Despite the strong tradition of ethics that the vast majority of hunters and anglers abide by, there are still individuals that disregard laws regulating hunting and fishing activities. With the increased sophistication of poachers, and other wildlife violators, there is a need for improved levels of coordination between state fish and wildlife agencies.

To assist in this coordination effort, the Interstate Wildlife Violators Compact (IWVC) creates a mechanism which allows various state fish and wildlife agencies to share information pertaining to fish and wildlife violations. The availability of this information helps with cooperation between agencies to stop poachers when they attempt to move between states, by keeping track of them.

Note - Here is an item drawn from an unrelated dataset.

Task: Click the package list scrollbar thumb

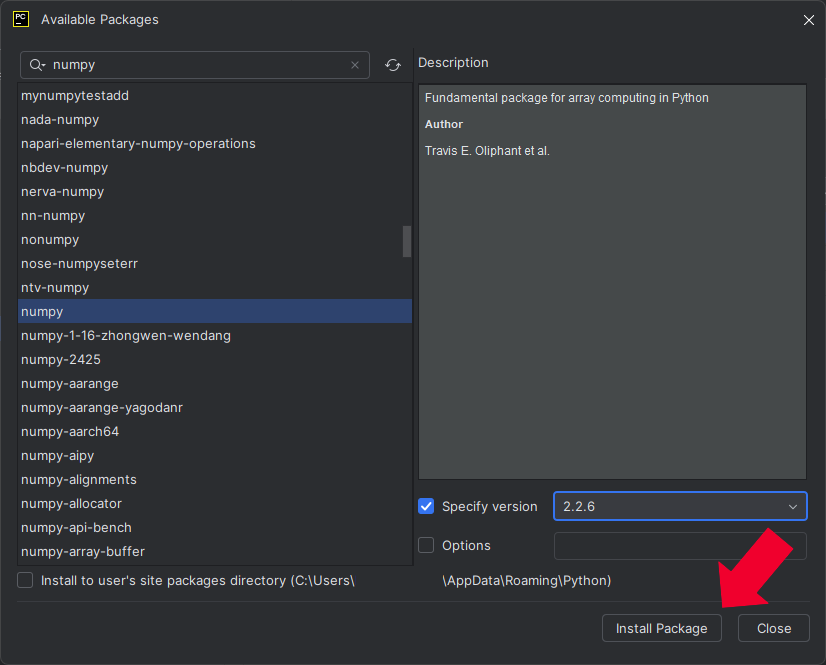Action: [407, 241]
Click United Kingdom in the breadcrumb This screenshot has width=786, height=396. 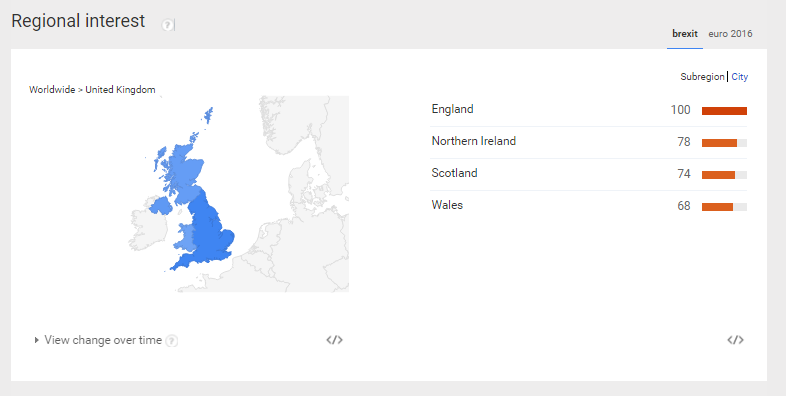tap(120, 90)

However, there is currently no clear, or efficient, appeals process for individuals who are mistakenly flagged as a violator.


The IWVC began in 1985, after Colorado and Nevada drafted an interstate agreement on combatting wildlife violators. The IWVC expanded in 1989, after being passed into law by Colorado, Nevada, and Oregon, which collectively formed the core of the compact. As of June 1, 2019, 48 states are members, and the two remaining states (Hawaii and Massachusetts) are in the process of joining, and have introduced legislation to become a part of the IWVC.[1] A state must pass legislation incorporating the IWVC directly into the state's statutes or authorizing the state wildlife agency to join.

Points of Interest

  • The IWVC is overseen by a board of administrators, comprised of representatives from wildlife law enforcement or licensing authority divisions of participating states. In associated states, the IWVC does the following for the fish and wildlife agencies:
    • Allows conservation officers to devote more time to the patrolling, surveillance and apprehension of wildlife violators.
    • Reduce the burden on courts and jail facilities by decreasing caseloads.
    • Reduce the number of “Failure to Appear” cases because non-residents cannot ignore a citation from a participating state without facing the suspension of their wildlife license privileges in their home state.
    • Serve as a notice to wildlife violators that their activities in one state can affect their privileges, or rights, to recreate in all participating states, possibly including their home state.
  • The IWVC does not negatively impact state sovereignty.
  • Sharing information pertaining to an open case is obligatory, but recognition of violations is not.

Moving Forward

Presently, there is no clear, or efficient appeals process in place to deal with individuals who have been mistakenly flagged as a violator, and efforts should be made to streamline this process. Elected officials should review their state’s participation in the IWVC, and for state(s) that have not yet joined, it is strongly recommended that they support an effort to adopt the IWVC in the future.